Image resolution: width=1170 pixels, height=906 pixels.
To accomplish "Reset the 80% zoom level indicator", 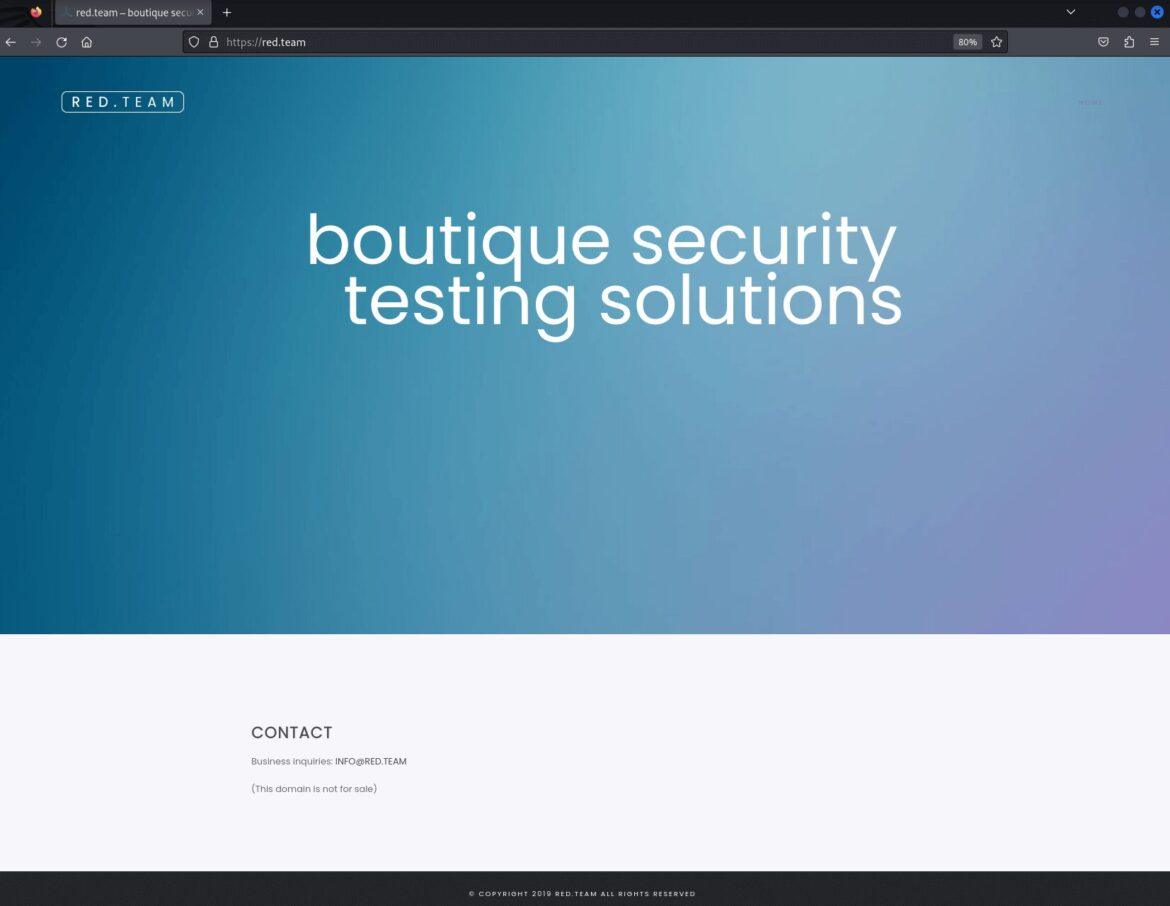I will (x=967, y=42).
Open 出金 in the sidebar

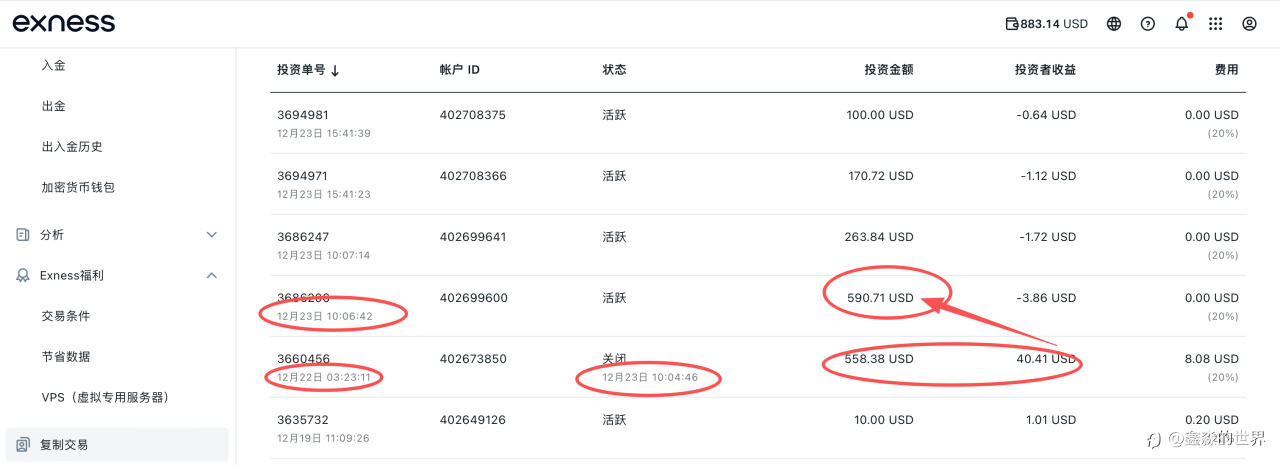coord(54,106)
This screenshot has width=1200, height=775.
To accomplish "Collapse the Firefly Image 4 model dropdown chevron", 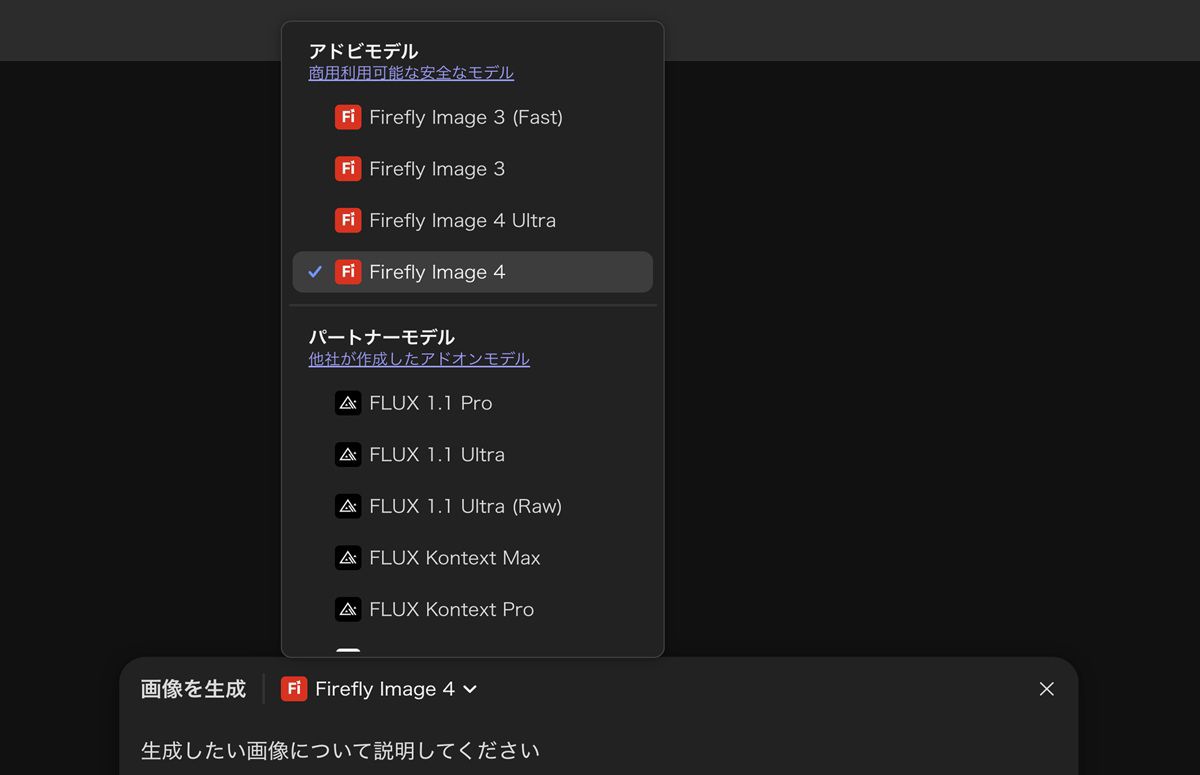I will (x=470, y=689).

■ ■ ■ ■ ■

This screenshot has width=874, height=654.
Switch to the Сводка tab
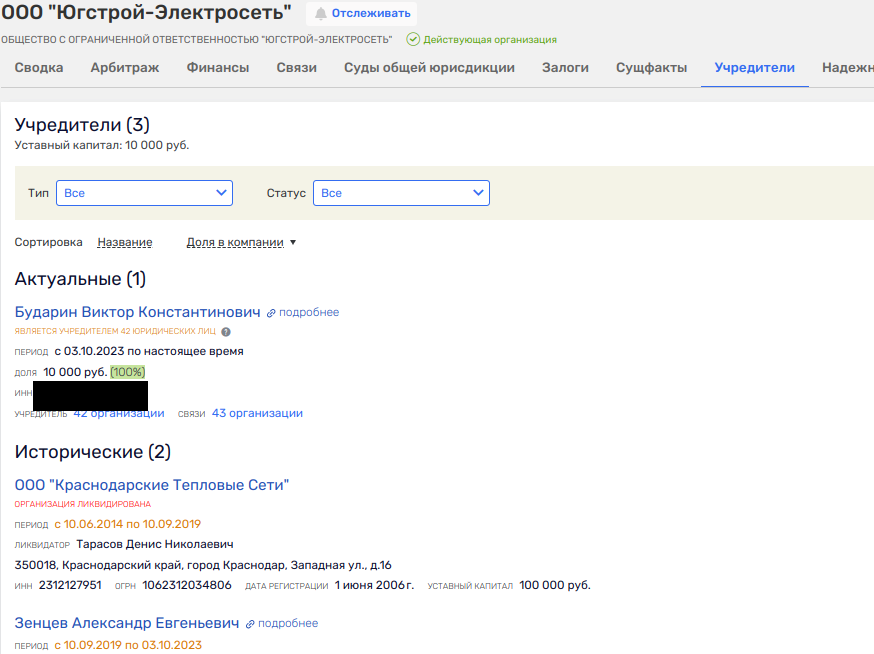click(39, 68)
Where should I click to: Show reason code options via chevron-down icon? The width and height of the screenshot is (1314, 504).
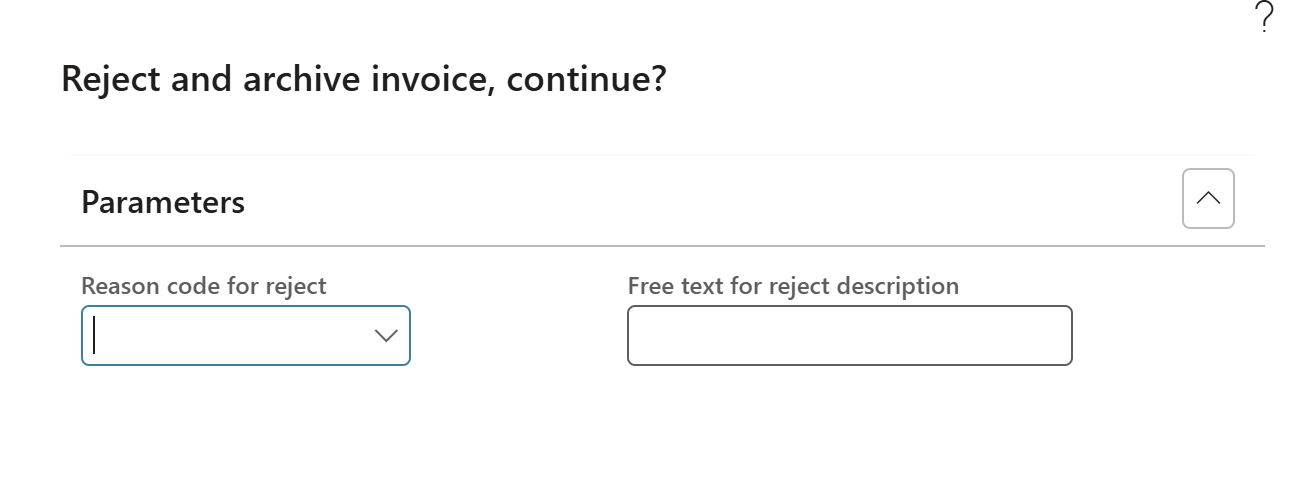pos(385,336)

■ ■ ■ ■ ■

Look through the material above for the string "This" and copy each line that has it.

This screenshot has width=1200, height=775.
This screenshot has width=874, height=654.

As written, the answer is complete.